---- Given records

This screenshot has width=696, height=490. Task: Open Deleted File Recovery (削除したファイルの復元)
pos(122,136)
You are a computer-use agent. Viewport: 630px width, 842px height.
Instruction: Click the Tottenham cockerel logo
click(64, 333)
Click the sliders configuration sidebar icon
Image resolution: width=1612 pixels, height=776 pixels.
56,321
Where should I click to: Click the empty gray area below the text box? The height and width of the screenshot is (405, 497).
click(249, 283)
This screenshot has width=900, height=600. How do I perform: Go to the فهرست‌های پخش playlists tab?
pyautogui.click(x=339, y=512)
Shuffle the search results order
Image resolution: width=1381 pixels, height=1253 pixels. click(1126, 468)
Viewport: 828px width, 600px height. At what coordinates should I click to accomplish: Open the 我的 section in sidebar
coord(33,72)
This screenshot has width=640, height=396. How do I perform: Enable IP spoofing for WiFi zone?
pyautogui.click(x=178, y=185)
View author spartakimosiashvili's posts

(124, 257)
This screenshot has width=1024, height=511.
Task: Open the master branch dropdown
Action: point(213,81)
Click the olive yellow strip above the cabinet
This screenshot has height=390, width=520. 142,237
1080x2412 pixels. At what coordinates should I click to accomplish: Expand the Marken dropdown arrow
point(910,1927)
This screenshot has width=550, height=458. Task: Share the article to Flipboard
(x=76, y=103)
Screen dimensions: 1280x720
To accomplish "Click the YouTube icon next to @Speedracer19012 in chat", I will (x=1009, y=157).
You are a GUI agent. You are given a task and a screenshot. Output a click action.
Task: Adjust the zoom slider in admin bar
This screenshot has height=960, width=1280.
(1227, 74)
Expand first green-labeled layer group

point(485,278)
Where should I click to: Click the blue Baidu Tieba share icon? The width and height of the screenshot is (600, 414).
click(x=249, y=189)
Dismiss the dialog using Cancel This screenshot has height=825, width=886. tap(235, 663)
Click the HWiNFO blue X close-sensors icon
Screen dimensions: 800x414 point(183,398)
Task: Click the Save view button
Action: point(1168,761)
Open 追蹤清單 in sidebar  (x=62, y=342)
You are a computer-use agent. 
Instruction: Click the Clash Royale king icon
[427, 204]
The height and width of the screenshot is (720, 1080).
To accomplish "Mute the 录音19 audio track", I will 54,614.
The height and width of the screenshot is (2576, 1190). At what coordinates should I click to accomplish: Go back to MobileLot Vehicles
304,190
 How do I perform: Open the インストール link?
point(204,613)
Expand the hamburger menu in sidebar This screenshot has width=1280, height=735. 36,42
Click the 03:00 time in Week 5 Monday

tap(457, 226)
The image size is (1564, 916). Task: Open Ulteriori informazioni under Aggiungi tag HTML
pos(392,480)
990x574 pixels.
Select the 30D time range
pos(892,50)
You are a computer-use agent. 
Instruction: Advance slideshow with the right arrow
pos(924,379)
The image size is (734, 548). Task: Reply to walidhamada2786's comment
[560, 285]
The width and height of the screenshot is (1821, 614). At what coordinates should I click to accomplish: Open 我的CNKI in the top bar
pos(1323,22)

--------

• [Problem to work on]
All of the material is to be duplicated exactly.

• [Output of the exercise]
This screenshot has width=696, height=490. Task: Open Deleted File Recovery (削除したファイルの復元)
pos(122,136)
You are a computer-use agent. Viewport: 630px width, 842px height.
Instruction: Click the Tottenham cockerel logo
click(64, 333)
Click the sliders configuration sidebar icon
Image resolution: width=1612 pixels, height=776 pixels.
56,321
Where should I click to: Click the empty gray area below the text box? The height and width of the screenshot is (405, 497).
click(249, 283)
This screenshot has width=900, height=600. How do I perform: Go to the فهرست‌های پخش playlists tab?
pyautogui.click(x=339, y=512)
Shuffle the search results order
Image resolution: width=1381 pixels, height=1253 pixels. click(1126, 468)
Viewport: 828px width, 600px height. At what coordinates should I click to accomplish: Open the 我的 section in sidebar
coord(33,72)
This screenshot has width=640, height=396. How do I perform: Enable IP spoofing for WiFi zone?
pyautogui.click(x=178, y=185)
View author spartakimosiashvili's posts

(124, 257)
This screenshot has width=1024, height=511.
Task: Open the master branch dropdown
Action: point(213,81)
Click the olive yellow strip above the cabinet
This screenshot has height=390, width=520. 142,237
1080x2412 pixels. At what coordinates should I click to accomplish: Expand the Marken dropdown arrow
point(910,1927)
This screenshot has width=550, height=458. Task: Share the article to Flipboard
(x=76, y=103)
Screen dimensions: 1280x720
To accomplish "Click the YouTube icon next to @Speedracer19012 in chat", I will (x=1009, y=157).
You are a GUI agent. You are given a task and a screenshot. Output a click action.
Task: Adjust the zoom slider in admin bar
This screenshot has height=960, width=1280.
(1227, 74)
Expand first green-labeled layer group

point(485,278)
Where should I click to: Click the blue Baidu Tieba share icon? The width and height of the screenshot is (600, 414).
click(x=249, y=189)
Dismiss the dialog using Cancel This screenshot has height=825, width=886. tap(235, 663)
Click the HWiNFO blue X close-sensors icon
Screen dimensions: 800x414 point(183,398)
Task: Click the Save view button
Action: point(1168,761)
Open 追蹤清單 in sidebar  (x=62, y=342)
You are a computer-use agent. 
Instruction: Click the Clash Royale king icon
[427, 204]
The height and width of the screenshot is (720, 1080).
To accomplish "Mute the 录音19 audio track", I will 54,614.
The height and width of the screenshot is (2576, 1190). At what coordinates should I click to accomplish: Go back to MobileLot Vehicles
304,190
 How do I perform: Open the インストール link?
point(204,613)
Expand the hamburger menu in sidebar This screenshot has width=1280, height=735. 36,42
Click the 03:00 time in Week 5 Monday

tap(457, 226)
The image size is (1564, 916). Task: Open Ulteriori informazioni under Aggiungi tag HTML
pos(392,480)
990x574 pixels.
Select the 30D time range
pos(892,50)
You are a computer-use agent. 
Instruction: Advance slideshow with the right arrow
pos(924,379)
The image size is (734, 548). Task: Reply to walidhamada2786's comment
[560, 285]
The width and height of the screenshot is (1821, 614). At what coordinates should I click to accomplish: Open 我的CNKI in the top bar
pos(1323,22)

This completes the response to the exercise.